A year ago, I hit publish on my first Substack piece. Rereading that essay now makes me chuckle—the kind of laugh that you laugh when you know someone just needs to figure it out for themselves. It’s so clear to me now, a full calendar year later, what I could not see and could not say then. It’s how perspective works, I suppose. It can only be illuminated by time. There’s no speeding up the process.
Despite my early protests, I can now acknowledge that this was created as a space to allow myself to be a writer. (Did everyone else know this before I did?)

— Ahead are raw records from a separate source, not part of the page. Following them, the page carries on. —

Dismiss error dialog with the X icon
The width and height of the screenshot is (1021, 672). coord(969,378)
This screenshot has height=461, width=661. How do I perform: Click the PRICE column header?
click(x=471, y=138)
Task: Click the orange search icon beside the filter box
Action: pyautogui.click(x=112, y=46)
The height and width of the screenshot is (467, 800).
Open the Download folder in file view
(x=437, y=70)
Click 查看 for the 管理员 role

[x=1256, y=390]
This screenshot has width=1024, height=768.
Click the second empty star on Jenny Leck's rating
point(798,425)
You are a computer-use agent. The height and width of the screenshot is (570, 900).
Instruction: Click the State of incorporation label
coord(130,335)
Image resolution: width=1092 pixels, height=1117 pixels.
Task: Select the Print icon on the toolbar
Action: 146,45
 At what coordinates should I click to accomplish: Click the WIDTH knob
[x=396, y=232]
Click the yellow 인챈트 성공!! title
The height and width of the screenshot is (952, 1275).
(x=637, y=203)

When I look back, I have always been writing in some capacity, have always been a writer. A teenager in the early aughts, I cycled through the online journal platforms: LiveJournal, Xanga, Tumblr, Blogspot. There were the essays I cranked out at midnight the night before due with a little too much ease and not nearly enough natural consequences to break me of the bad habit. Once, with the boldness only allotted to 16-year-olds with little understanding of the ask nor the undertaking, I convinced one of my favorite writers to mentor me in a yearlong school project about memoir writing. I had a brief foray as a music blogger that started (and ended) my freshman year of college during SXSW. I slid into the DMs of an editor for Amy Poehler’s Smart Girls at the Party and wrote a brief series of personal essays for them. There’s a reason why, year after year, I seek out writing classes and communities and lectures, why I consume others’ writing with a voracity that can’t seem to be sated.
And, yet, even in writing all of that out, it’s easy to get stuck in the qualifiers I want to give—I circle back tirelessly to the question of what truly makes someone a writer. The argument is old and worn. Predictable. I never win it. At some point, we must step away from those arguments where the intention is to win rather than to be heard or understood.
I want to thank you—everyone who has subscribed and read and shared my pieces—for giving me a space to call myself a writer, a little corner of the world where it feels a bit less intimidating to step into that. Thank you for celebrating this with me. There is no greater joy than when I get an email or a comment or a message telling me that my words resonated in some way with you. It’s what it has always been about for me—the words, how they bind us all together, how they make meaning of an otherwise messy and complicated existence.